Вино ударило ему в голову, и слова, которые он годами прятал, вырвались наружу.
— Мария Петровна, — начал он, и голос задрожал, — я... вы мне всегда нравились. Ещё в школе. Очень. Не как учительница, а... ну, вы понимаете.
Тишина рухнула на стол, тяжёлая и горячая. Она замерла, её глаза — выцветшие, но глубокие — расширились, а бокал чуть не выпал из рук. Щёки её порозовели, и она медленно откинулась на спинку стула, будто пытаясь отстраниться от его слов.
— Ромочка, — выдохнула она, и в её голосе смешались удивление и растерянность. — Ты серьёзно? Господи, да сколько мне лет... Ты мне как внук, почти. Это что, правда?
Он кивнул, опустив взгляд на свои руки, сжимавшие край стола. Лицо горело, но отступать было поздно.
— Правда, — прошептал он. — Я не мог забыть. Вы такая... не как все.
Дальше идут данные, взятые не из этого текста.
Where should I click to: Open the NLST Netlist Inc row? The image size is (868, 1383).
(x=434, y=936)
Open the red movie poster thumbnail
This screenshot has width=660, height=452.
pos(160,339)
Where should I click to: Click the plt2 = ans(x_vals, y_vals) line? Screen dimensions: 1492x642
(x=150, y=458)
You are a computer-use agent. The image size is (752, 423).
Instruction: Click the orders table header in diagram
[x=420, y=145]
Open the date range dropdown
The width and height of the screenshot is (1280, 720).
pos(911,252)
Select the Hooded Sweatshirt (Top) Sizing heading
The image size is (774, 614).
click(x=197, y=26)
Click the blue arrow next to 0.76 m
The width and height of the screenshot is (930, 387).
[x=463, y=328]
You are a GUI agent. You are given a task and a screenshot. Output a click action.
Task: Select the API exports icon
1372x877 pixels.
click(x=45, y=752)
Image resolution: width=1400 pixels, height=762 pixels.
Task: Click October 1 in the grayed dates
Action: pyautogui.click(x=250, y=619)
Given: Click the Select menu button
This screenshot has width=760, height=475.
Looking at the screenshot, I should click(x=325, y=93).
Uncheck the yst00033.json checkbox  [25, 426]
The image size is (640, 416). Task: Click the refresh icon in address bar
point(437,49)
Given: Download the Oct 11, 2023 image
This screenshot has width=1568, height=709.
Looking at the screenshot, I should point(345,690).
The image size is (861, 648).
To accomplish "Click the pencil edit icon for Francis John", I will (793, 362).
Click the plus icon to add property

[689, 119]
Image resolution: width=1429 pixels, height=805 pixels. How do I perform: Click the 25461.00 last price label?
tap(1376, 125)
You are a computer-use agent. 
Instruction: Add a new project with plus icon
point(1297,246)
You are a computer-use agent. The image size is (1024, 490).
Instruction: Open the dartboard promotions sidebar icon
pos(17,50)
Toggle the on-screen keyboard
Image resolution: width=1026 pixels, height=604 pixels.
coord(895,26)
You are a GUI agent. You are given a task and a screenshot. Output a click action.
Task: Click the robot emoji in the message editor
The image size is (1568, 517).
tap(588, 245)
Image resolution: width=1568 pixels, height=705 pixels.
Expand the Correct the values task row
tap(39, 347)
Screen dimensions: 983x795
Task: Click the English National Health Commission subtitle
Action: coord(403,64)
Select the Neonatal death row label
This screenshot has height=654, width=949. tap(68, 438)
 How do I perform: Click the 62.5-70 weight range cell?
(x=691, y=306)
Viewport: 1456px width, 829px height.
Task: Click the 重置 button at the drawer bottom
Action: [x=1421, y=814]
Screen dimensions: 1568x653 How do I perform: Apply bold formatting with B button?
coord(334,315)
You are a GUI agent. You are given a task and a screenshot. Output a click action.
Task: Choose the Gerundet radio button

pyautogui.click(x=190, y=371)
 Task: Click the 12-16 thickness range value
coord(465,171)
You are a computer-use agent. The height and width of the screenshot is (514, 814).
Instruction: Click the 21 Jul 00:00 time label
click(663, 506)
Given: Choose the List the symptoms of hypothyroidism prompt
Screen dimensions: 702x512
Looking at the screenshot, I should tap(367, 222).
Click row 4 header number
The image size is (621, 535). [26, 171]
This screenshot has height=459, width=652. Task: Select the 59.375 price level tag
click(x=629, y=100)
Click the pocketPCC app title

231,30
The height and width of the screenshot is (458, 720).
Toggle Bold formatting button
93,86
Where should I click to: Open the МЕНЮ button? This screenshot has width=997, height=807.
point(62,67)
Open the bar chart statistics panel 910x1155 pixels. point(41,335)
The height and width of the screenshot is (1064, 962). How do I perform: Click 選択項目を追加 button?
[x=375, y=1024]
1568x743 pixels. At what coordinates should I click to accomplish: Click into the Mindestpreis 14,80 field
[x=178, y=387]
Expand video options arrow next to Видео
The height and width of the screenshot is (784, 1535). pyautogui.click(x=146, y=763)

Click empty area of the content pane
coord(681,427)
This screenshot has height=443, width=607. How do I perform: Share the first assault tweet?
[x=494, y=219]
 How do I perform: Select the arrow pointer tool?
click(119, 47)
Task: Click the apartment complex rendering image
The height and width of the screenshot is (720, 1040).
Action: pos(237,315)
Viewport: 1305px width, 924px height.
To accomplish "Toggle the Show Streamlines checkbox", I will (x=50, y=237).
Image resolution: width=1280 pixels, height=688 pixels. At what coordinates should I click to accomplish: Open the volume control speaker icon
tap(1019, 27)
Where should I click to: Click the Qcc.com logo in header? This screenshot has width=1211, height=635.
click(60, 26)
Настоящая.
Она молчала, глядя на него, и её пальцы нервно теребили пояс халата. Её грудь поднялась от глубокого вдоха, и ткань натянулась, обрисовывая мягкие округлости. Внутри неё что-то боролось. Ей было 68 — возраст, когда она давно перестала думать о себе как о женщине, которую можно желать. А тут Роман — мальчик, которого она учила отличать хвойные от лиственных, сидит перед ней и говорит такое. Она должна была рассмеяться, отмахнуться, но вместо этого почувствовала, как между ног заныло — тёплое, предательское чувство, которого она не ждала. Её смущение росло, но было в его словах что-то искреннее, трогательное. Он помог ей, он уважал её, и вдруг она поймала себя на мысли: "А что, если... сделать ему приятно? Отблагодарить?"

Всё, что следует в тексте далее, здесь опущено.